They collected testimonies of disappearances, murders, rapes. And they were threatened by the de facto government
“They opened Pandora’s box and hatred came out,” they write. Government Minister Arturo Murillo publicly threatened them: “Be careful, we are watching you.”
“This government has unleashed a huge racial hatred. They opened pandora’s box and a thousand demons came out who are expressing themselves in situations of profound violence,” says jurist Luis Arias, one of the members of the Argentine delegation that traveled to Bolivia. On Thursday, a group of forty social and human rights leaders arrived in the neighboring country with the aim of preparing a record of the deaths and abuses suffered by the population since the coup d’etat against Evo Morales was consummated.
Disappearances, murders, arbitrary detentions, rapes, torture and hospitals that refuse to take care of those wounded by the repression were some of the events recorded during the first day of work. They were held and kicked at the airport by a pro-coup mob. Then the Minister of Government of Añez, Arturo Murillo, came out to threaten them publicly: “Be careful, we are watching you.”
From the moment they stepped on Bolivian soil, the delegation -composed of Juan Grabois (CTEP), the lawyer Roberto Carlés, Pablo Pimentel and Mauricio Rojas (APDH), Victoria Freire (Observatory of Gender and Public Policies of the City), Daniel Catalano (ATE), Marianela Navarro (FOL), Sergio Smietniansky (CADEP), among many others–had to face the attacks, threats and misgivings of the de facto government of Jeanine Añez.
On Thursday night, the members of the delegation arrived at the airport of Santa Cruz de la Sierra, to connect with another flight to La Paz. Upon arrival, the Bolivian police detained them, separated them from the rest of the travelers and identified, by name and surname, 12 of the members of the entourage and took them to another room to interrogate them. “They were waiting for us,” Carles said and added: “They selected the people whose names had appeared in the press and subjected them to an interrogation.” “They started asking us about our plans in Bolivia, where we were going to go and who we were going to visit. They treated us with great hostility and after a few hours they let us go,” said Arias, who was in this group.
On the way to the boarding area, they were accosted by a gang of ten people in civilian clothes. “We did not know if they were shock forces or people linked to Luis Fernando Camacho. They began to insult us, to threaten us, to ask us what we were doing in Bolivia. They called us ‘communist gauchos’ and ‘homosexuals.’ They made reference to the cartoneros, it was clear they wanted to let us know that they knew who we were and provoke us to react. The place was deserted: they had taken over the area,” said Carlés. At one point, they started pushing and hitting them, the ATE Secretary General, Daniel Catalano, was kicked. “From the apparel they wore, we assume they were civilian police forces. Meanwhile, the uniformed police were there witnessing all the harassment and doing nothing,” Catalano said.

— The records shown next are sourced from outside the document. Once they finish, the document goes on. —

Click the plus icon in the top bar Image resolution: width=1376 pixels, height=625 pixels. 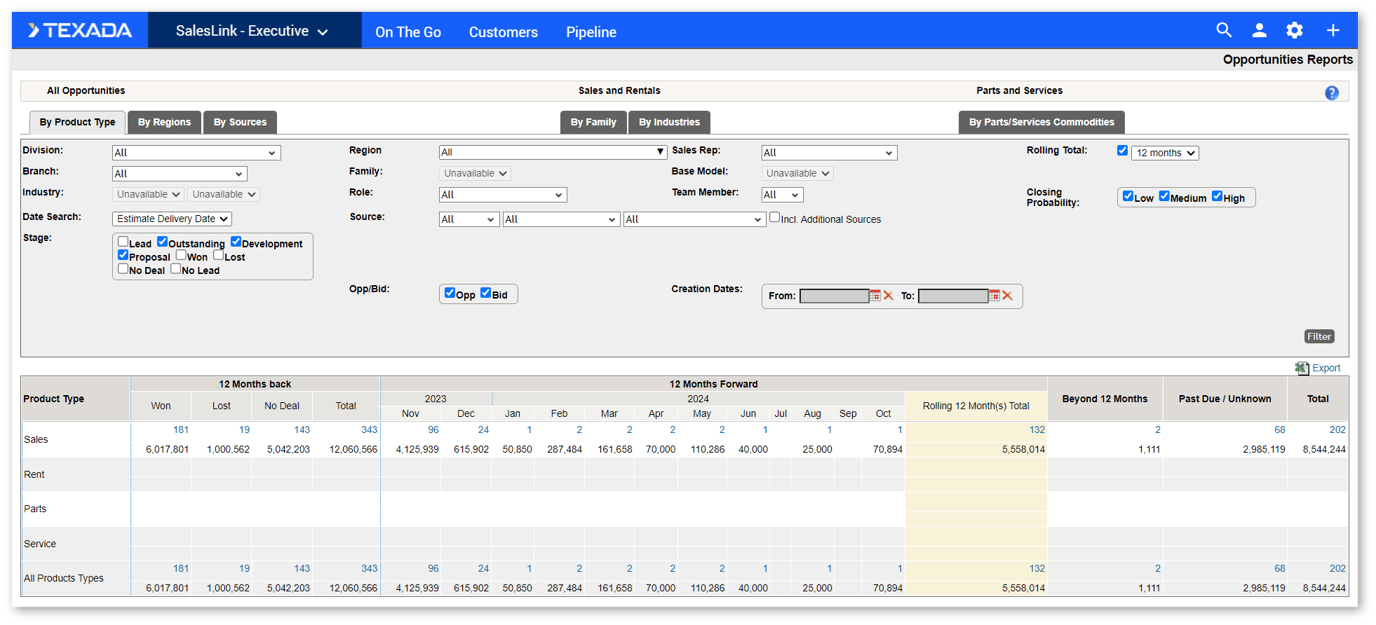pos(1332,30)
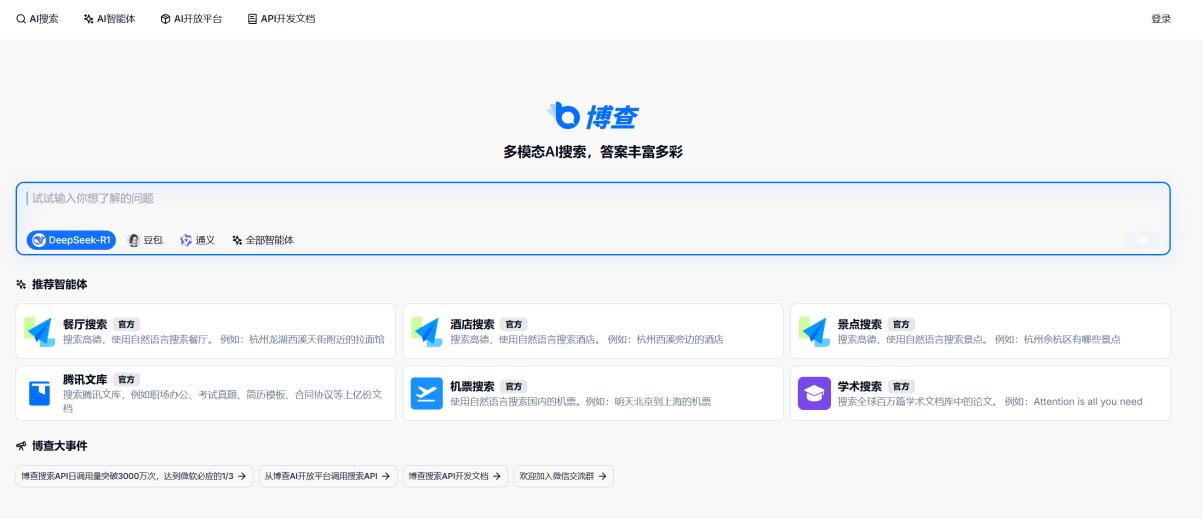Image resolution: width=1203 pixels, height=519 pixels.
Task: Open the 博查搜索API开发文档 event link
Action: (455, 477)
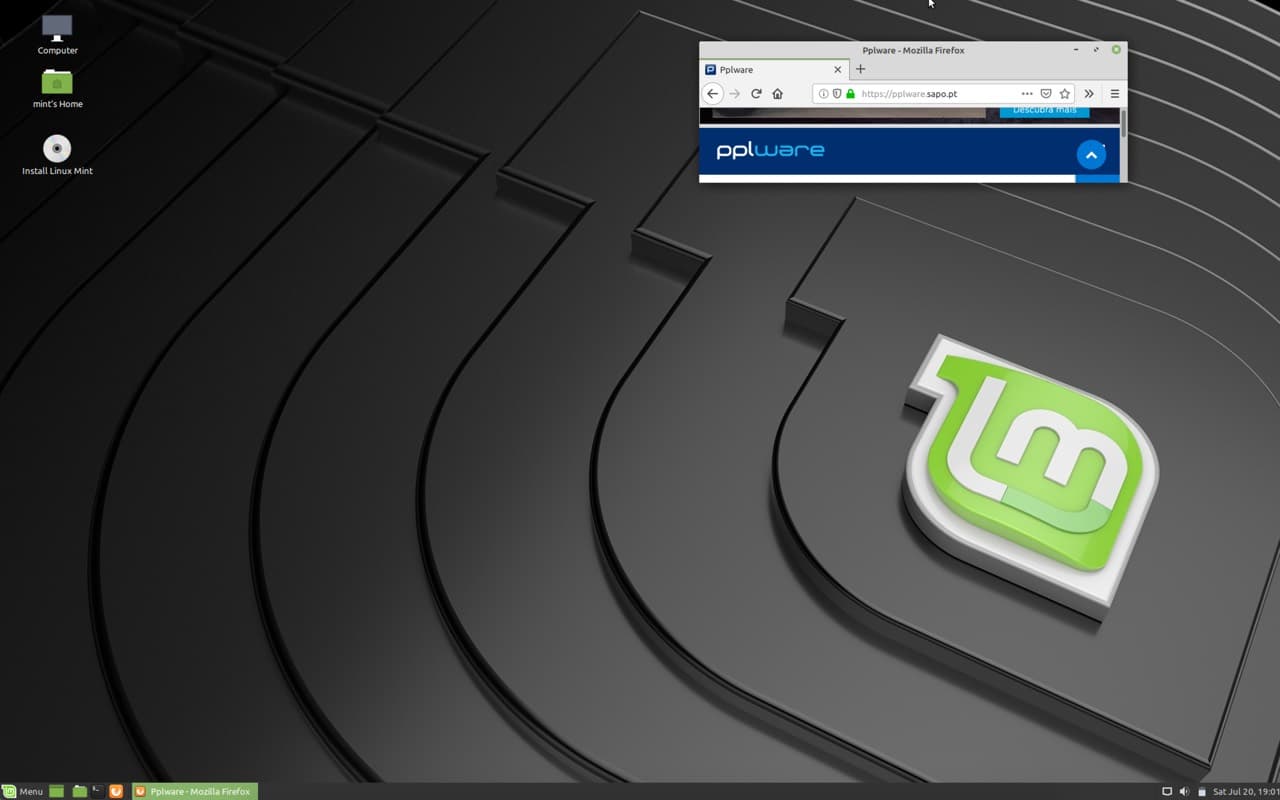Screen dimensions: 1280x800
Task: Open the Linux Mint Menu
Action: [22, 791]
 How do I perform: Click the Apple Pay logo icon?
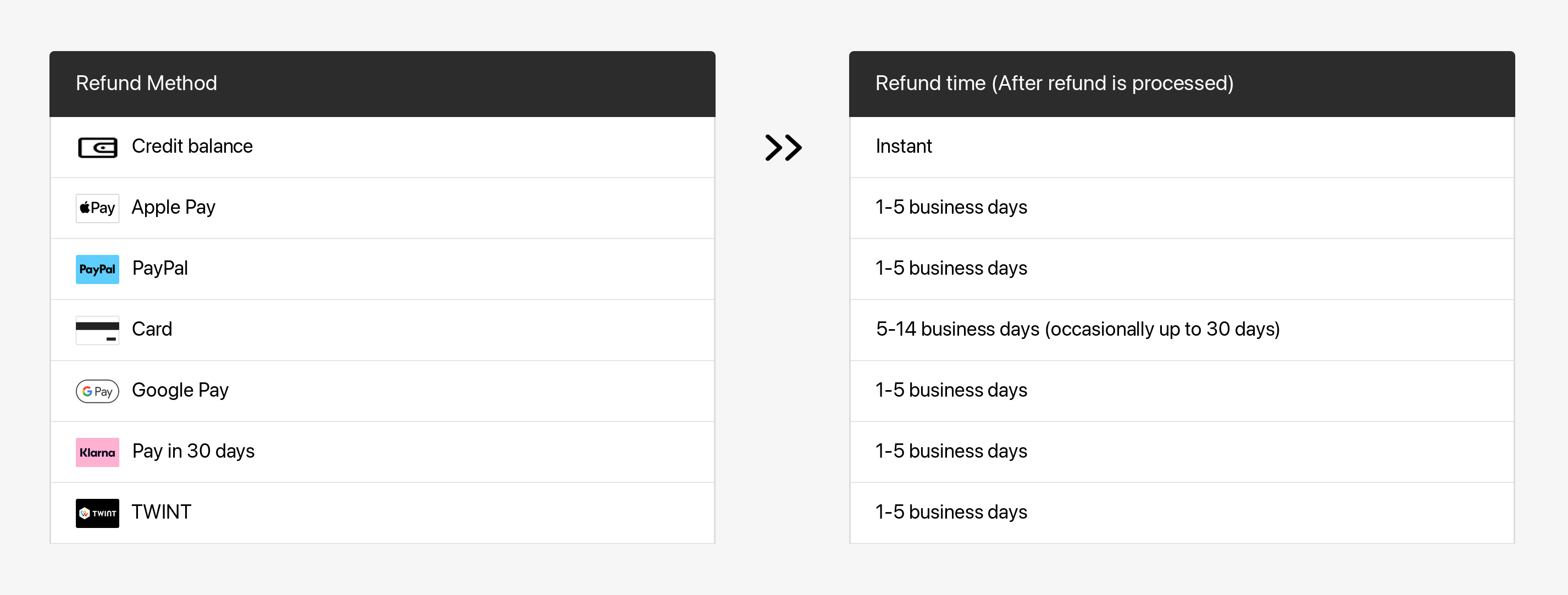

After this reception from the de facto government there was another more worrisome event: “Walk carefully, we are watching you,” the government minister told them through statements to the press, calling them “those foreigners who are coming to try to burn the country.” “The first false step that they take to try to make terrorism or sedition is going to be met with the police,” he threatened. After these statements, some of the members of the delegation visited the Argentine embassy in Bolivia to ask for protection; they were granted some cars to travel in. “We are completely guarded all the time,” Carlés said.
Despite these inconveniences, the delegation continued with the agenda and spent the entire day in El Alto collecting testimonies from relatives of victims who suffered in their own flesh the violence exercised by the security forces. “The stories are frightening,” Arias told Pagina/12 . There are reports of disappearances, arbitrary detentions–among which are the case of three young people with Downs syndrome -, torture of children, murders as a result of repressive actions by police forces, injuries by lead bullets, fires, among other things.
Much of the survey was carried out in the San Francisco de Asís Church, where vigils for the deaths caused by the repression in Senkata had been held. “The situation is very terrible, families report not being treated in hospitals. Many of the wounded are in homes because when they go to hospitals they are charged with terrorism and sedition,” said Marianela Navarro, delegate of the Organizations in Struggle Front. According to the commission, it is not only the security forces who are attacking the population, but there are numerous institutions that are also reproducing the racist hatred that goes through the de facto government violence. “Public hospitals do not want to treat the wounded and the public defenders do not want to defend the victims. There is a deep racial hatred that is directed especially against the most vulnerable sectors and women, ” said Arias.
The commission also identified that there is a deep cruelty against “women with polleras” (traditional indigenous skirt). There have been numerous cases of rapes and sexual assaults against indigenous women and girls, attacked while alive and after their death. At the same time, there have been complaints that claim to have seen mutilated and dismembered bodies.
“People are very much in need of being heard, that the world know the truth of what is happening, because here there is a huge silencing,” said Arias, referring to the silence of the Bolivian media, which played an important role in the legitimization of the de facto government. “They ask us for help, they ask us for justice. What they have suffered has been virtually ignored by the international community. And they feel alone,” Carlés concluded.